Set exercise A:
Answer these questions about the net asset value excerpt:
(i) The net asset value per share must be calculated consistently with the measurement principles of which topic?
(ii) On what basis does a reporting entity decide whether to apply the practical expedient?
(iii) What kind of restriction keeps the entity from applying paragraphs 820-10-35-59 through 35-62 and 820-10-50-6A to an investment that would otherwise have a readily determinable fair value?
Mark your answers (i), (ii) and (iii), one per line.
Set exercise B:
Carry the net asset value excerpt forward by writing the passage that comes after its final sentence.

Selected excerpt:
■ ■ ■
If an investment otherwise would have a readily
determinable fair value, except that the investment has
a restriction expiring in more than one year, the
reporting entity shall not apply paragraphs 820-10-35-59
through 35-62 and 820-10-50-6A to the investment.
Measuring the Fair Value of Investments in Certain
Entities That Calculate Net Asset Value per Share
(or Its Equivalent)
35-59 A reporting
entity is permitted, as a practical expedient, to
estimate the fair value of an investment within the
scope of paragraphs 820-10-15-4 through 15-5 using the
net asset value per share (or its equivalent, such as
member units or an ownership interest in partners’
capital to which a proportionate share of net assets is
attributed) of the investment, if the net asset value
per share of the investment (or its equivalent) is
calculated in a manner consistent with the measurement
principles of Topic 946 as of the reporting entity’s
measurement date.
35-60 If the net
asset value per share of the investment obtained from
the investee is not as of the reporting entity’s
measurement date or is not calculated in a manner
consistent with the measurement principles of Topic 946,
the reporting entity shall consider whether an
adjustment to the most recent net asset value per share
is necessary. The objective of any adjustment is to
estimate a net asset value per share for the investment
that is calculated in a manner consistent with the
measurement principles of Topic 946 as of the reporting
entity’s measurement date.
35-61 A reporting
entity shall decide on an investment-by-investment basis
whether to apply the practical expedient in paragraph
820-10-35-59 and shall apply that practical expedient
consistently to the fair value measurement of the
reporting entity’s entire position in a particular
investment, unless it is probable at the measurement
date that the reporting entity will sell a portion of an
investment at an amount different from net asset value
per share (or its equivalent) as described in the
following paragraph. In those situations, the reporting
entity shall account for the portion of the investment
that is being sold in accordance with this Topic (that
is, the reporting entity shall not apply the guidance in
paragraph 820-10-35-59).
■ ■ ■
Information shown:
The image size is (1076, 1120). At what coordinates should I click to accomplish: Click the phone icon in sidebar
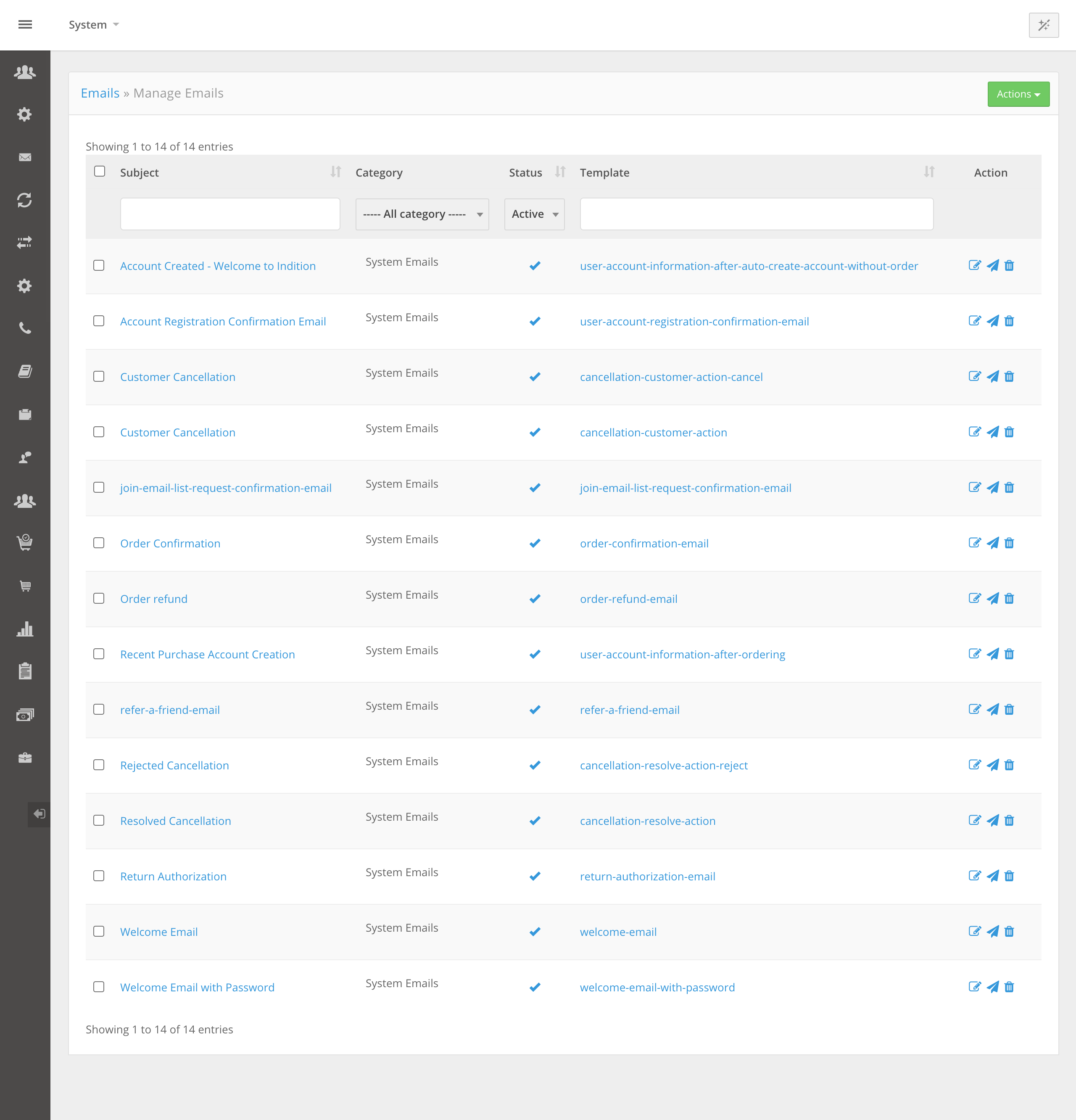click(24, 328)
■ ■ ■
Exercise result A:
(i) Topic 946.
(ii) On an investment-by-investment basis.
(iii) A restriction expiring in more than one year.

Exercise result B:
35-62 A reporting
entity is not permitted to estimate the fair value of an
investment (or a portion of the investment) within the
scope of paragraphs 820-10-15-4 through 15-5 using the
net asset value per share of the investment (or its
equivalent) as a practical expedient if, as of the
reporting entity’s measurement date, it is probable that
the reporting entity will sell the investment for an
amount different from the net asset value per share (or
its equivalent). A sale is considered probable only if
all of the following criteria have been met as of the
reporting entity’s measurement date:
-
Management, having the authority to approve the action, commits to a plan to sell the investment.
-
An active program to locate a buyer and other actions required to complete the plan to sell the investment have been initiated.
-
The investment is available for immediate sale subject only to terms that are usual and customary for sales of such investments (for example, a requirement to obtain approval of the sale from the investee or a buyer’s due diligence procedures).
-
Actions required to complete the plan indicate that it is unlikely that significant changes to the plan will be made or that the plan will be withdrawn.
The scoping conditions in ASC 820-10-15-4 and 15-5 allow certain
entities, as a practical expedient, to estimate the fair value of certain
investments that do not have a readily determinable fair value at NAV per share
(or its equivalent). As noted in ASC 820-10-35-61, the decision of whether to
apply this practical expedient is made on an investment-by-investment basis. An
entity that chooses to use this practical expedient must apply it consistently
to the fair value measurement of the entity’s entire position in a particular
investment, unless it is probable as of the measurement date that the entity
will sell a portion of the investment at an amount different from NAV value per
share (or its equivalent), in which case use of the practical expedient is not
permitted.
ASC 820-10-35-62 indicates that, for a sale of an investment to be probable, four
criteria must be met as of the measurement date. For these four criteria to be
met, the entity must identify the individual investment(s) to be sold. That is,
if the entity decides to sell a portion of a group of assets (e.g., 25 percent
of the total group) but has not identified the individual investments to be
sold, the entity could not conclude that it is probable that any individual
investment will be sold.
An entity must often use significant judgment in evaluating whether a sale for an
amount different from NAV per share (or its equivalent) is considered probable
and should establish consistent processes and documentation protocols for
evaluating and supporting its conclusions, including the probability assertion
based on the four criteria in ASC 820-10-35-62. Management should carefully
assess any changes in assertions. For example, a change in assertion that
results in the triggering of significant profits (or losses) in a particular
period could call into question the primary intent of the change and the
validity of the entity’s assertion.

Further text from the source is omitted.